-- SOURCE TEXT follows --

Blackburn said that in addition to showing the Smithsonian's exhibit, the historical society is making plans for a music festival to be held in conjunction with it and for a complementary exhibition from its own collections related to the Dust Bowl, the Great Depression and popular music and folk life of the 1930s.

In that regard, Blackburn said, the society has been in touch with Tulsan Guy Logsdon, a recognized authority and author on Southwestern folk culture and music. Logsdon, one of the nation's leading Guthrie experts, compiled a discography of the balladeer's recordings for the Smithsonian.

Blackburn said the historical society's decision to show the Guthrie exhibit was entirely without controversy. "We view Woody first as a cultural icon. There was not a dissenting vote on our board."

It's easy to see why rumors surrounding the Cowboy Hall of Fame's decision would find fertile ground among Guthrie's fans in Oklahoma. Guthrie has always been controversial with Oklahomans -- when they bothered to pay him any attention at all. His hometown for years refused to recognize him as a favorite son.

Born in Okemah in 1912, Guthrie drifted through Dust Bowl Oklahoma and Texas and then on to California, where he became a popular radio singer. His songs -- traditional country ballads spiced with original compositions drawn from his experiences on the road -- struck a chord with transplanted Okies in California and others who had fled the Midwest and Southwest when the agricultural economy collapsed in the 1920s. He drifted on to New York, where he was embraced by the left-wing intellectual community.

Woody's songs celebrated farm and factory workers and protested their exploitation; they ridiculed bankers and bosses. He wrote and drew cartoons for socialist and communist publications. He appeared at labor union rallies. In the 1930s and '40s he became an antifascist and, like many other Americans at the time, sympathized with the pro-worker, pro-peace ideals espoused by the Communist Party (and like many others he became disillusioned with communism when it turned out to be something other than advertised).

Logsdon, for one, doubts Guthrie ever belonged to the Communist Party. "Anyone who knew Woody Guthrie knew that his personality would not support the doctrinaire ideology of communism," Logsdon said in 1989. "His personality didn't fit any kind of organized belief. He was a free spirit, footloose and fancy-free."

-- SOURCE TEXT concluded --
-- SUPPLIED INFORMATION follows --

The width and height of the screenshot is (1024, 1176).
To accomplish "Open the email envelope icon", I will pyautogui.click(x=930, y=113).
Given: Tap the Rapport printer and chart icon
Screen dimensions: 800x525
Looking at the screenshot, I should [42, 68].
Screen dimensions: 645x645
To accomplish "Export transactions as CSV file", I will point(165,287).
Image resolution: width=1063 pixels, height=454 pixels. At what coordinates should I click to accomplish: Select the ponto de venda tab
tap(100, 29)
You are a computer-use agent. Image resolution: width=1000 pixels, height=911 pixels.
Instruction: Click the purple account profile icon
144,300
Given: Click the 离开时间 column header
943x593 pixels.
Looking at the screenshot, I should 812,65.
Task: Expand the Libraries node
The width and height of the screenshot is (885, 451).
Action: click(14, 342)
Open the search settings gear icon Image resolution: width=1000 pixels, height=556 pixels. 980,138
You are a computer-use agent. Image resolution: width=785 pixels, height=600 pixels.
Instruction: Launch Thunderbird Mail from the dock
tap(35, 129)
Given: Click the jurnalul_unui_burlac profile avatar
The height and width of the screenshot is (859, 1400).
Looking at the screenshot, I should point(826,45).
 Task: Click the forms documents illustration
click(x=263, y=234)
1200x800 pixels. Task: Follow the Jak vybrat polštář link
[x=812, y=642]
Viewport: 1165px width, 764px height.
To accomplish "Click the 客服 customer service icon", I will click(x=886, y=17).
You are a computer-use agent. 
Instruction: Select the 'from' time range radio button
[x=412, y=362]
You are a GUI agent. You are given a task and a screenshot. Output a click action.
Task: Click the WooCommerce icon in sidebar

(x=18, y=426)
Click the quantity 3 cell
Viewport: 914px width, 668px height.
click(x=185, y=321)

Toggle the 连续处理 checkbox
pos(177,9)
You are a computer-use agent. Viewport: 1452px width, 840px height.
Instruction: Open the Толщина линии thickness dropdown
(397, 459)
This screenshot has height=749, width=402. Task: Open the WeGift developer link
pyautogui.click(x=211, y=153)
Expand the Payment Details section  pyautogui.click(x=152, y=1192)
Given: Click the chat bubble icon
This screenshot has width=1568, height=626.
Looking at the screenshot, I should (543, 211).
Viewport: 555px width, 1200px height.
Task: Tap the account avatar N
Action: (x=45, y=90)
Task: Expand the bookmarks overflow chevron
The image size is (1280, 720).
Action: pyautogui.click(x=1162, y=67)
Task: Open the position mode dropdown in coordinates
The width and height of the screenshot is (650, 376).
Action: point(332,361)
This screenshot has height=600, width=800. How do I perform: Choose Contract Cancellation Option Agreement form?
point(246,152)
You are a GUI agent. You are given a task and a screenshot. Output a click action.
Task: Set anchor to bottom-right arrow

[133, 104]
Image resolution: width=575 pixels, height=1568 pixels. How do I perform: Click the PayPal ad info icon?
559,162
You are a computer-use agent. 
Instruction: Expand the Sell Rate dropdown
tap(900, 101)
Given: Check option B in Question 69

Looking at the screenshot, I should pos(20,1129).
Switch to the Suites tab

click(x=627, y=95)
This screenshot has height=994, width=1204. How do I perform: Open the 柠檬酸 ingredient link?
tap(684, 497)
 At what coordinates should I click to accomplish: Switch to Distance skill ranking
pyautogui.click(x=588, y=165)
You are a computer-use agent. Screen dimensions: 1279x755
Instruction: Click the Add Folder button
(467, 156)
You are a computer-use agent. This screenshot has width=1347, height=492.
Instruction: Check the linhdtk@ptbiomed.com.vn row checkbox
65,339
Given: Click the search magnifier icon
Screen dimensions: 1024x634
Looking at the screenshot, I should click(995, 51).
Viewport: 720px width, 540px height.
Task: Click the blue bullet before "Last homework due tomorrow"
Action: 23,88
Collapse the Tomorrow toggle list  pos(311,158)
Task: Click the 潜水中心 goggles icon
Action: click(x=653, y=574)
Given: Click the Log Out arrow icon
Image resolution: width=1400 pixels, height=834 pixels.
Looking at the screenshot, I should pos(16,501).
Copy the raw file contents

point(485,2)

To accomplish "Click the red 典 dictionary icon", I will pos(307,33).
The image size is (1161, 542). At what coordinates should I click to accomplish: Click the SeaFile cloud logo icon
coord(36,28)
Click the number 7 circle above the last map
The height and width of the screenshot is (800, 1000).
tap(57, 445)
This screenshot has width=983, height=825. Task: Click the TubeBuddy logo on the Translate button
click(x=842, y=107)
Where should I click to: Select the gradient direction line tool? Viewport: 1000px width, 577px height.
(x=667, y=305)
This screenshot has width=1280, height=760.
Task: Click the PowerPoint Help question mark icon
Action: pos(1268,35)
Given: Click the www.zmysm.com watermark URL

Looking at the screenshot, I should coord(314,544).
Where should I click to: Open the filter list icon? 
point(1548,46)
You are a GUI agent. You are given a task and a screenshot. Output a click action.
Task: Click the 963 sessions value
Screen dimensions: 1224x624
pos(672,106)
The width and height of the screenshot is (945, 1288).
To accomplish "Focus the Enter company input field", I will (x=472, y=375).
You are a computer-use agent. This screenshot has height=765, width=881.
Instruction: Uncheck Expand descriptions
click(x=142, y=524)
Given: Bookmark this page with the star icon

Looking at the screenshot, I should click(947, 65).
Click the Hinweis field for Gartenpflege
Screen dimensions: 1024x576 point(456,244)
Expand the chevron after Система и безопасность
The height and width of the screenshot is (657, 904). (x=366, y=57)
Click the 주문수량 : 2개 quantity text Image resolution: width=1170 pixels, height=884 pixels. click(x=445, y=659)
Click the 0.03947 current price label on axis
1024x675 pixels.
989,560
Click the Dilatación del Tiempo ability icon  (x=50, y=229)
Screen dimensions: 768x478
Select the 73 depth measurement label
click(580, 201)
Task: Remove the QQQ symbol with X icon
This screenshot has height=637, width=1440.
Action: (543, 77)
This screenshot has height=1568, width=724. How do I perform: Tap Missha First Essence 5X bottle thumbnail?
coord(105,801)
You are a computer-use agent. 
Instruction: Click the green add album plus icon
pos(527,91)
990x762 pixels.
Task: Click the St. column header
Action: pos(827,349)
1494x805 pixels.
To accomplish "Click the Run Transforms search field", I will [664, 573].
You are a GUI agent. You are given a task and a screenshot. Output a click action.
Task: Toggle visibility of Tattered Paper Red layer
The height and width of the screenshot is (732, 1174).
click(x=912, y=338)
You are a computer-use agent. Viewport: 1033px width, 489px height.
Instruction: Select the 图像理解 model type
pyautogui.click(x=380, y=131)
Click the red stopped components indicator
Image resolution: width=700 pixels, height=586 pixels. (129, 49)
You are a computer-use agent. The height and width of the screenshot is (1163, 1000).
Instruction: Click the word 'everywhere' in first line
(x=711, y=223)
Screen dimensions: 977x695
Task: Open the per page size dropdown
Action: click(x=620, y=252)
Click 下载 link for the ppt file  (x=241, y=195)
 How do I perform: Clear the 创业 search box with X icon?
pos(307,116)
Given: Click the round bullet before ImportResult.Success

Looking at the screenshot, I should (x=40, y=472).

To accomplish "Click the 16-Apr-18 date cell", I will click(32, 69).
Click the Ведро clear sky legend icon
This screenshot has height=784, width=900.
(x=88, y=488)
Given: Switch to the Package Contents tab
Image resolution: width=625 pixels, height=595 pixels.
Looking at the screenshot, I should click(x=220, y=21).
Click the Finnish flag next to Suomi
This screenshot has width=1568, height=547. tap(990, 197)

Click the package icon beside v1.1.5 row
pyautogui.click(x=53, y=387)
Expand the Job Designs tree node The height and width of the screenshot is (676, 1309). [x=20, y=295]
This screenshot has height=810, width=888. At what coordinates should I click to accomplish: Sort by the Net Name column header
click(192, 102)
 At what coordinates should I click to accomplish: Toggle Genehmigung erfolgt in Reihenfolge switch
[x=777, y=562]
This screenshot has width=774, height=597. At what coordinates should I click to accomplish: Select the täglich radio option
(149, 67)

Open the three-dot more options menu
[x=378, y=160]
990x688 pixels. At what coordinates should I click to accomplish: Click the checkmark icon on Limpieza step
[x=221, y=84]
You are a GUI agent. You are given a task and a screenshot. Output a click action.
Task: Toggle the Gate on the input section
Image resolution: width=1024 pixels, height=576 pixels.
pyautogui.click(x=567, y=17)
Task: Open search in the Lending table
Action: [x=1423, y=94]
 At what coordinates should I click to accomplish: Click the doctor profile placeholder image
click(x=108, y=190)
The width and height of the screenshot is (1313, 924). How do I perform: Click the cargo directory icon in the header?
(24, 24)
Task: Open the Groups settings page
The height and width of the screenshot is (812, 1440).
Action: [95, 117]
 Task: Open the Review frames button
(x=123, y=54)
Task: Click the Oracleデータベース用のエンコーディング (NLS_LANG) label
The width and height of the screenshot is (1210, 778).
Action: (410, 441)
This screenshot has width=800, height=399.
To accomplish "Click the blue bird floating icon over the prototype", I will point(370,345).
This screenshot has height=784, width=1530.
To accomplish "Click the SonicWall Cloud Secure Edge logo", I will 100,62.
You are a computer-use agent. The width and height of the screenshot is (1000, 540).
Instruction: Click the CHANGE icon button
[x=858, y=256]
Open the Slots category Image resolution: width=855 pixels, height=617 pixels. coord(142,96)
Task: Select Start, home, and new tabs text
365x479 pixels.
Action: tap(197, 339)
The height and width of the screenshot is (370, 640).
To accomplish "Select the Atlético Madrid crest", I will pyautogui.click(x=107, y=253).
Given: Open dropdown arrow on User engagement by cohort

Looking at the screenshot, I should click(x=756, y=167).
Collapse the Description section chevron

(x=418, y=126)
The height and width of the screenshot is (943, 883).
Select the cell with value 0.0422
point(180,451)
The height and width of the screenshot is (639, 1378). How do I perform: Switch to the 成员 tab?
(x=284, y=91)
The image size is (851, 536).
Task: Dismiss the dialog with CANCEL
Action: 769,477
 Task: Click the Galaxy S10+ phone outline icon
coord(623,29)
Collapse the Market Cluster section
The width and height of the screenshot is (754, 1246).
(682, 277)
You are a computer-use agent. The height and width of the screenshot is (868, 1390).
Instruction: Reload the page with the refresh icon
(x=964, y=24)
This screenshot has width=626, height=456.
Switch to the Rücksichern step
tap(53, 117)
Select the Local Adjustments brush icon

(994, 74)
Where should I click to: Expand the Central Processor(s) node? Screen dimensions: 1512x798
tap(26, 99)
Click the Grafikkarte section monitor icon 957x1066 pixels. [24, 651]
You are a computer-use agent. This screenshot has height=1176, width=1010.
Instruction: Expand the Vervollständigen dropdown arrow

-- SUPPLIED INFORMATION concluded --

__TASK BRIEF__
Carry on the article about Woody Guthrie and the historical society's exhibit, starting after its final sentence.

__OUTPUT__
One "ism" that Guthrie certainly subscribed to was populism; his songs reflected a firm belief in the innate wisdom and goodness of the common people and a strong distrust of authority, big business, big government or big religion. Again, that is not surprising, given the fact that he was a product of one of the most populist states in the nation.

During a productive period of 17 years, Guthrie penned more than 1,000 songs. Many are long forgotten but many, like "Hard Travelin'" and "So Long, It's Been Good to Know You" are beloved folk-music evergreens. His signature song, the rousing "This Land Is Your Land," is sung by schoolchildren across the land.

Woody was one of the first folk singers to be called by that term. He was a popular contemporary singer in the 1930s and an inspiration for folk- music revivals in the 1940s and 1960s. His life was marked by triumph and tragedy. About the time he was rediscovered by Bob Dylan and a host of other folkies in the '60s, Guthrie was crippled and palsied by Huntington's disease, an inherited degenerative illness that finally killed him in 1967.

Guthrie and his music are celebrated around the world but too often ignored or disdained in his native state. Fortunately, those who know and admire his work -- and those who would like to -- will have the opportunity for an intimate look at his life and times three years from now in Oklahoma City. Better late than never.